Auch inhaltlich kann man zumindest während der Lindner-Phase nicht gerade von Wissenschaftlichkeit, geschweige denn Unabhängigkeit reden. Nachdem er den Raum betreten hatte, kam mir das ganze quasi wie eine Wahlkampfveranstaltung vor. Seine Aussagen waren zu einem großen Teil von der Kritik am Verhalten anderer konkurrierender Parteien und der Regierung geprägt. Die großen liberalen Ideen zu Europa und zur Demokratie suchte ich vergeblich. Was für Lindner „eine neue Generation Politik bedeutet und wie eine liberale Vision für Europa aussehen kann“, wie es die Veranstaltungsbeschreibung auf Facebook ankündigt, kam für mich nicht wirklich ‘raus.
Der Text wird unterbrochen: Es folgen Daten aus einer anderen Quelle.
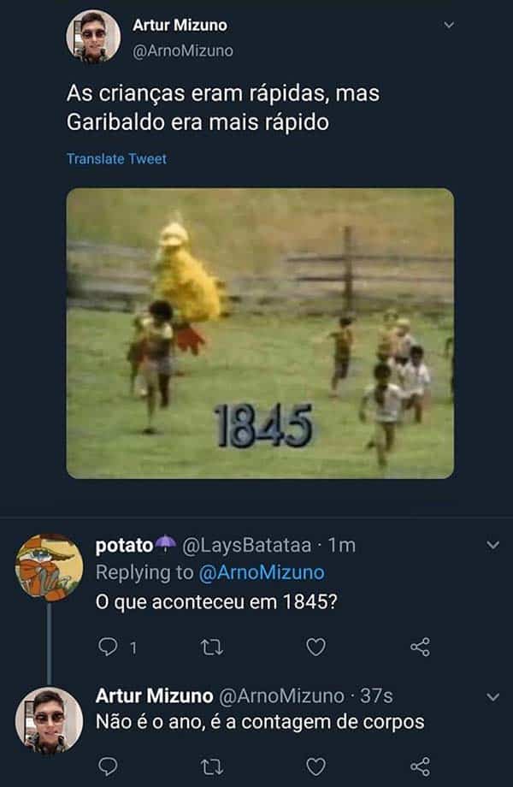Open Artur Mizuno's avatar at top

93,37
Lindner möchte wahrscheinlich gerne das deutsche Pendant zu Macron in Frankreich werden, der mit seiner Grundsatzrede zu Europa im vergangenen Jahr hohe Wellen geschlagen hat. Doch davon war er mit seiner Rede in Erlangen noch weit entfernt.

Trotz alledem bin ich von der Wichtigkeit und der Sinnhaftigkeit dieser Veranstaltung fest überzeugt. Gerade die Studierenden der Politikwissenschaften (für die die Veranstaltung primär gedacht war), sollten sich nicht hinter ihren wissenschaftlichen Theorien und Analysen verstecken, sondern sich auch mal mit der politischen Realität beschäftigen. Und dafür war die Veranstaltung, wie ich finde, perfekt.

Was jetzt natürlich noch fehlt, sind die Darstellungen von anderen politischen Ideen und Strömungen der heutigen Zeitin demselben Umfang. Und hierbei stimme ich teilweise Kauffmann auch zu, der während der Veranstaltung sagte, dass man „nicht die ganze Welt in einer Vorlesung erklären“ kann. Er sieht vor allem auch die Studierendenschaft in der Pflicht, sich um weitere solcher Vorträge zu kümmern. Ich würde die Lehre bei diesem Appell nicht ganz außen vor lassen, aber schließe mich ihm an: Organisiert eigene Vorträge und Veranstaltungen an der Uni und ladet dazu wichtige Menschen ein, die andere politische Strömungen repräsentieren. Helft, die Uni letztendlich zu einem politisch pluralen Ort zu machen.